Well-Defined Bilayered Molecular Cobrushes with Internal Polyethylene Blocks and ω‑Hydroxyl-Functionalized Polyethylene Homobrushes

Novel well-defined bilayered molecular cobrushes with internal polyethylene blocks, P­(PE_core-b-PS_corona) (PE: polyethylene; PS: polystyrene), and ω-hydroxyl-functionalized polyethylene homobrushes, P­(PE-OH), were synthesized through the macromonomer strategy. Two main steps were involved in the synthesis of the P­(PE_core-b-PS_corona) bilayered cobrushes: (i) formation of norbornyl-terminated macromonomer (Nor-PE-b-PS) by esterification of PS-b-PE-OH (combination of anionic polymerization, hydroboration, and polyhomologation) with 5-norbornene-2-carboxylic acid and (ii) ring-opening metathesis polymerization (ROMP) of Nor-PE-b-PS. The synthesis of P­(PE-OH) was achieved by (i) hydroboration of tert-butyl­dimethyl­silyl-protected allyl alcohol, followed by polyhomologation of dimethyl­sulfoxoniun methylide with the formed tri­[3-(tert-butyl­dimethyl­silyl­oxyl)­propyl]­borane initiator, oxidation/hydrolysis, and esterification of the TBDMS-O-PE-OH with 5-norbornene-2-carboxylic acid to afford the macromonomer TBDMS-O-PE-Nor, and (ii) ROMP of TBDMS-O-PE-Nor, followed by deprotection.
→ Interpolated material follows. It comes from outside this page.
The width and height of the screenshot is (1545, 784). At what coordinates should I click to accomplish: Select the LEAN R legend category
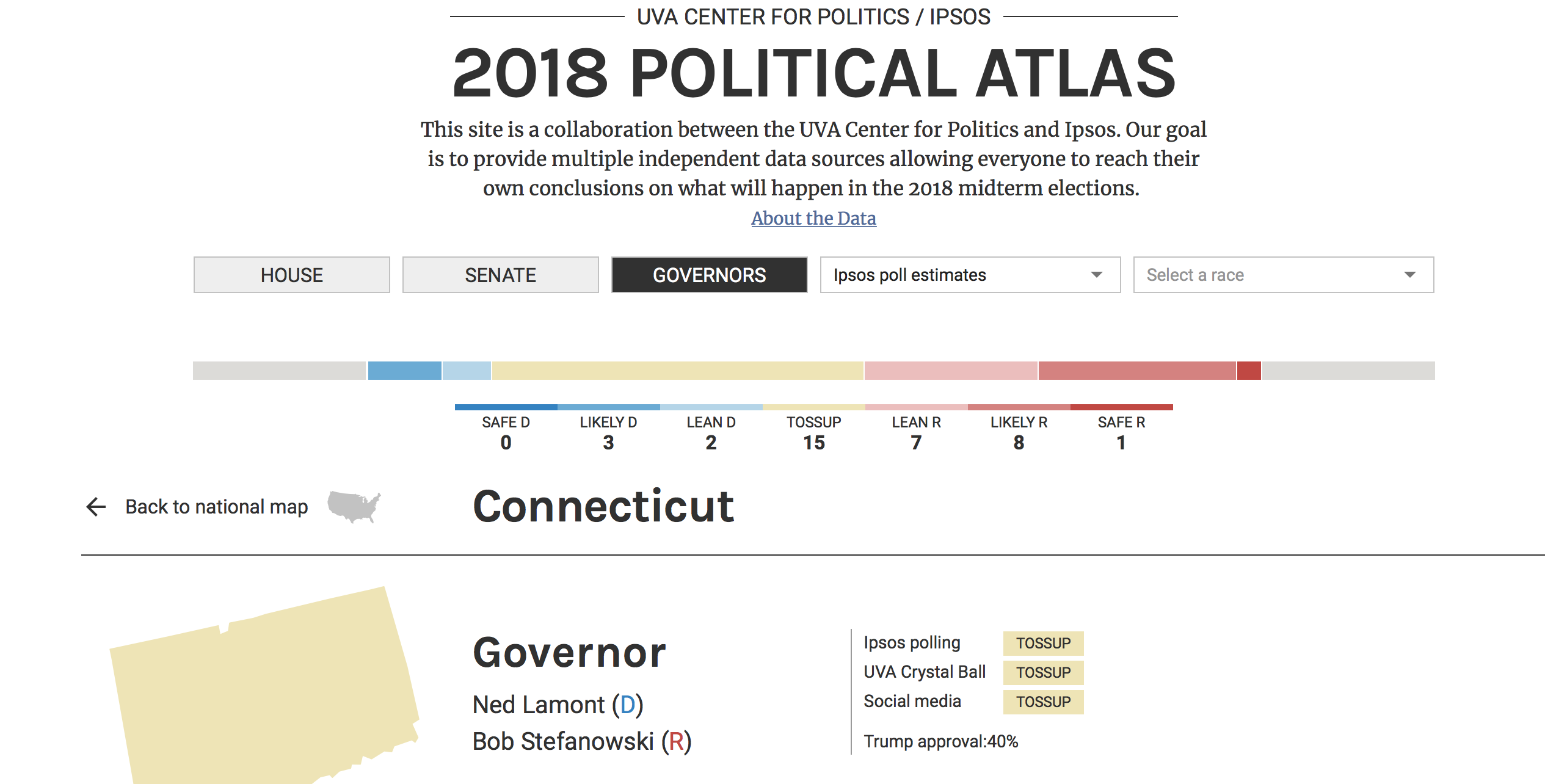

Nuclear magnetic resonance spectroscopy (¹H and ¹³C NMR) and high temperature gel permeation chromatography (HT-GPC) were used to characterize all macromonomers/molecular brushes and differential scanning calorimetry (DSC) to study the thermal properties. The molecular brush P­(PE-b-PS) showed lower melting point (T_m) and better solubility in toluene than the corresponding macromonomer PS-b-PE-Nor. In the case of homobrushes, the thermal properties were strongly affected by the presence of the PE end-groups.